Shallow Thoughts

Akkana's Musings on Open Source, Science, and Nature.

Sat, 06 Feb 2010

Making "Citizen Science" compelling

I had the opportunity to participate in a focus group on NASA's new "citizen science" project, called Moon Zoo, with a bunch of other fellow lunatics, amateur astronomers and lunar enthusiasts.

Moon Zoo sounds really interesting. Ordinary people will analyze high-resolution photos of the lunar surface: find out how many boulders and craters are there. I hope it will also include more details like crater type and size, rilles and so forth, though that wasn't mentioned. These are all tasks that are easy for a human and hard for a computer: perfect for crowdsourcing. Think Galaxy Zoo for the moon. The resulting data will be used for planning future lunar missions as well as for general lunar science.

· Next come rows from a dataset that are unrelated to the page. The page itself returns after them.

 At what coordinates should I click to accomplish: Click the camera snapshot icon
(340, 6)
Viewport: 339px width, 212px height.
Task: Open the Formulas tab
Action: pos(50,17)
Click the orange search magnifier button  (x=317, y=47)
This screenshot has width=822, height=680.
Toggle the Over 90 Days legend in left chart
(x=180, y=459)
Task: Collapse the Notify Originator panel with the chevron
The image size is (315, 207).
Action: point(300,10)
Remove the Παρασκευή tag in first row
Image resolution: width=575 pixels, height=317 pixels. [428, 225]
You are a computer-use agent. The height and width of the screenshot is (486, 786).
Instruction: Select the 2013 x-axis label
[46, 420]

It sounds like a great project and I'm excited about it. But I'm not going to write about Moon Zoo today -- it doesn't exist yet (current estimate is mid-March), though there is a preliminary PDF. Instead, I want to talk about some of the great ideas that came out of the focus group.

The primary question: How do we get people -- both amateur astronomers and the general public, people of all ages -- interested in contributing to a citizen science project like Moon Zoo?

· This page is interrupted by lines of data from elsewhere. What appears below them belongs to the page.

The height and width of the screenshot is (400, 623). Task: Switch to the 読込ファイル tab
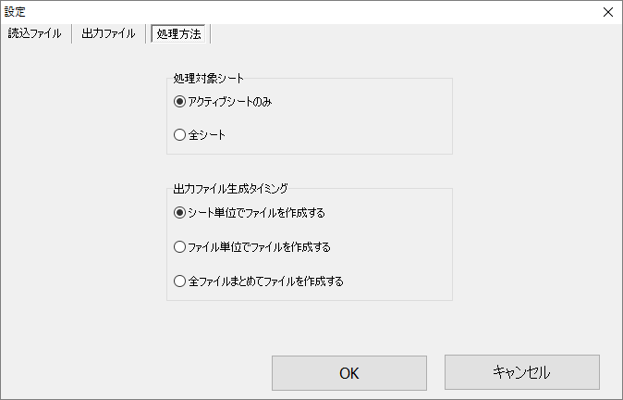[34, 33]
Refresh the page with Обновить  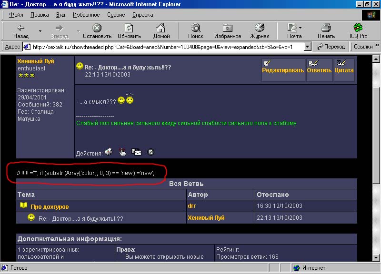click(x=129, y=31)

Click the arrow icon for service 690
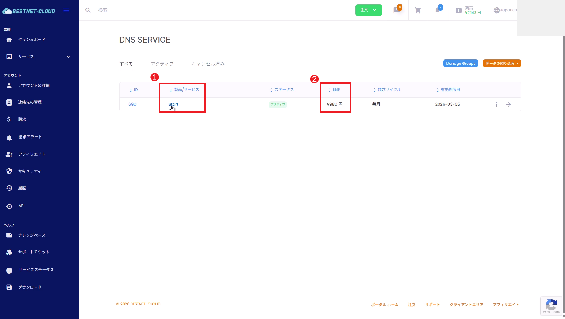[508, 104]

Here are some of the key ideas:

Make the data public

This was the most important point, echoed by a lot of participants. Some people felt that many of the existing "citizen science" projects project the attitude "We want something from you, but we're not going to give you anything in return." If you use crowdsourcing to create a dataset, make it available to the crowd.

Opening the data has a lot of advantages:

Projects like Wikipedia and Open Street Map, as well as Linux and the rest of the open source movement, show how much an open data model can inspire contributions.

Give credit to individuals and teams

People cited the example of SETI@Home, where teams of contributors can compete to see who's contributed the most. Show rankings for both individuals and groups, so they can track their progress and maybe get a bit competitive with other groups. Highlight groups and individuals who contribute a lot -- maybe even make it a formal competition and offer inexpensive prizes like T-shirts or mugs.

A teenaged panel member had the great suggestion of making buttons that said "I'm a Moon Zookeeper." Little rewards like that don't cost much but can really motivate people.

Offer an offline version

They wanted to hear ideas for publicizing Moon Zoo to groups like our local astronomy clubs.

I mentioned that I've often wanted to spread the word about Galaxy Zoo, but it's entirely a web-based application and when I give talks to clubs or school groups, web access is never an option. (Ironically, the person leading the focus group had planned to demonstrate Galaxy Zoo to us but couldn't get connected to the wi-fi at the Lawrence Hall of Science.)

Projects are so much easier to evangelize if you can download an offline demo.

And not just a demo, either. There should be a way to download a real version, including a small data set. Imagine if you could grab a Moon Zoo pack and do a little classifying whenever you got a few spare minutes -- on the airplane or train, or in a hotel room while traveling.

Important note: this does not mean you should write a separate Windows app for people to download. Keep it HTML, Javascript and cross platform so everyone can run it. Then let people download a local copy of the same web app they run on your site.

Make sure it works on phones and game consoles

Lots of people use smartphones more than they use a desktop computer these days. Make sure the app runs on all the popular smartphones. And lots of kids have access to handheld web-enabled game consoles: you can reach a whole new set of kids by supporting these platforms.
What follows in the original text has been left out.